▸ DATA FOR THE TASK:
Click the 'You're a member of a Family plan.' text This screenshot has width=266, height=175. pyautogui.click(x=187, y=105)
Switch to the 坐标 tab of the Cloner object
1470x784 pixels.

* * *

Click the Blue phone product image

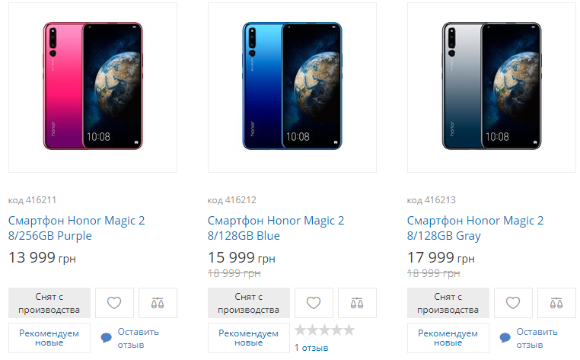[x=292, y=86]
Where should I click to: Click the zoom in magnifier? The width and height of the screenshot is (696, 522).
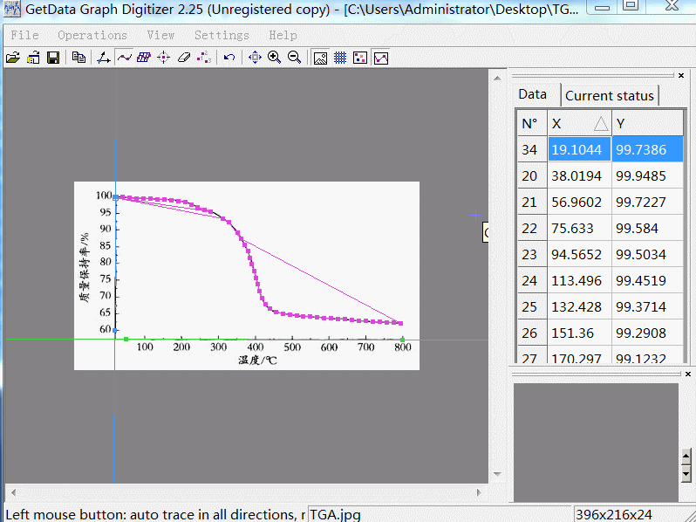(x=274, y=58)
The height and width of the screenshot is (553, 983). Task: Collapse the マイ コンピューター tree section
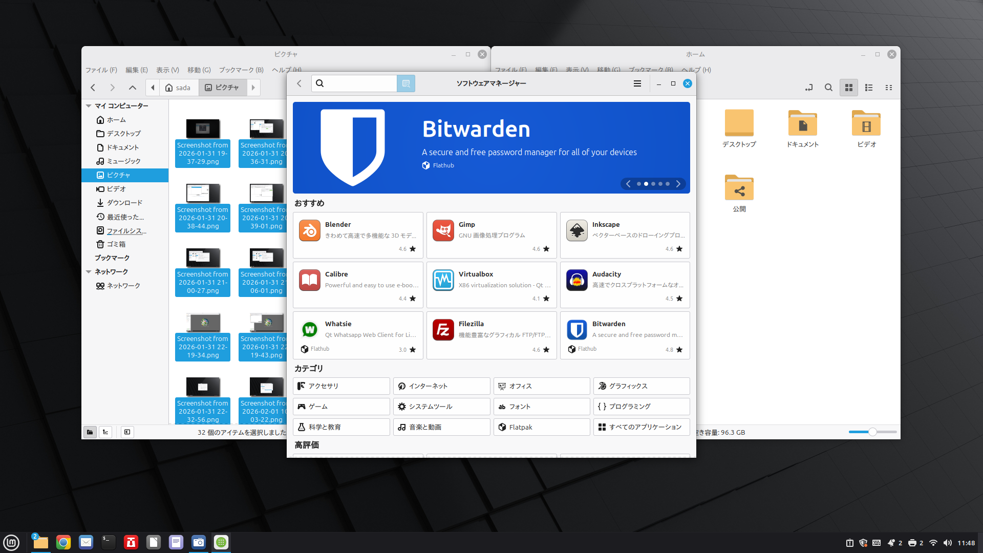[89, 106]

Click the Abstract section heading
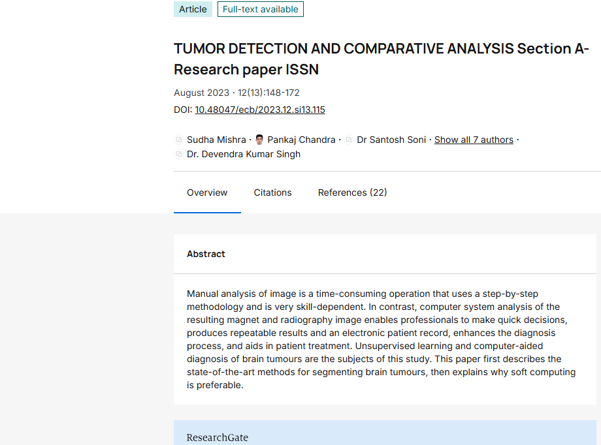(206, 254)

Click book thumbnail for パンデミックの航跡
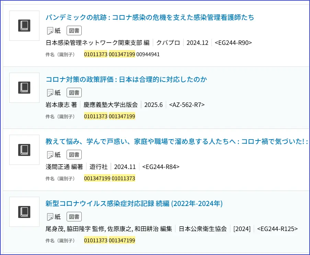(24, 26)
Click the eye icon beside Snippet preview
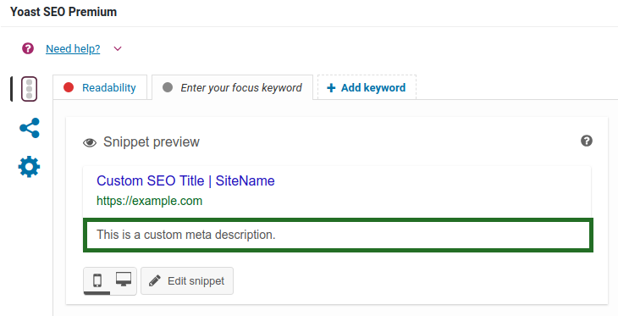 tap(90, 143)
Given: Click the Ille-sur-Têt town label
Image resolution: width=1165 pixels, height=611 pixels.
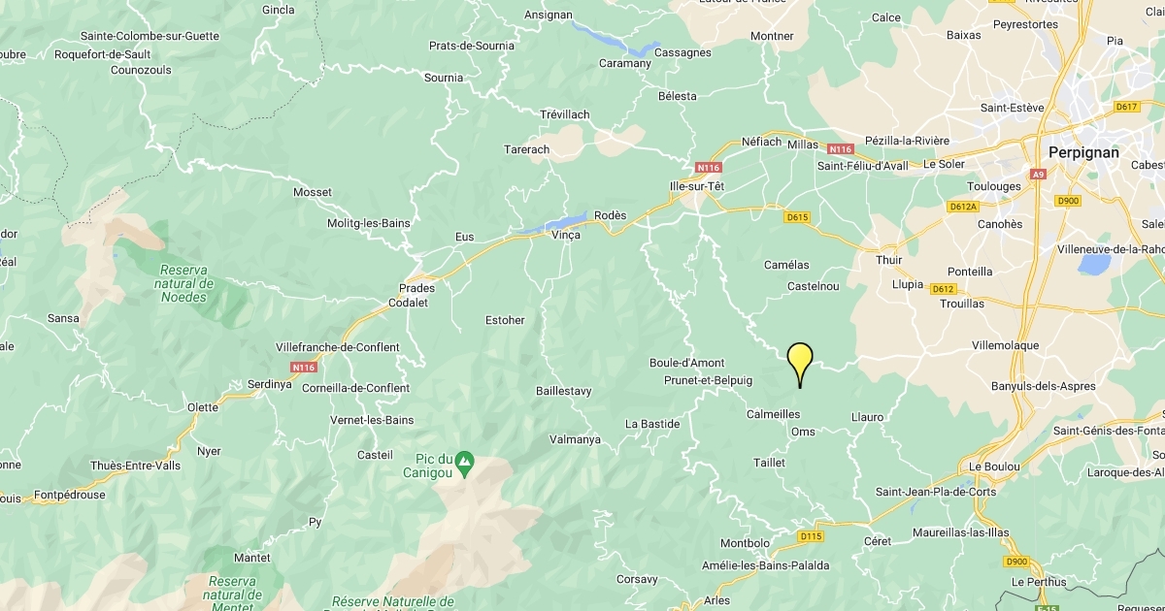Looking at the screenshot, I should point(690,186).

▸ WHAT YOU NEED TO DO:
Rewrite the records, starting at the line that contains "Given: Click the Ille-sur-Têt town label" and ending after the line that contains "Looking at the", with "town label" changed to "place name" and everything else left as it is. Omit the pictures from your answer.

▸ RESPONSE FOR THIS EXERCISE:
Given: Click the Ille-sur-Têt place name
Image resolution: width=1165 pixels, height=611 pixels.
Looking at the screenshot, I should point(690,186).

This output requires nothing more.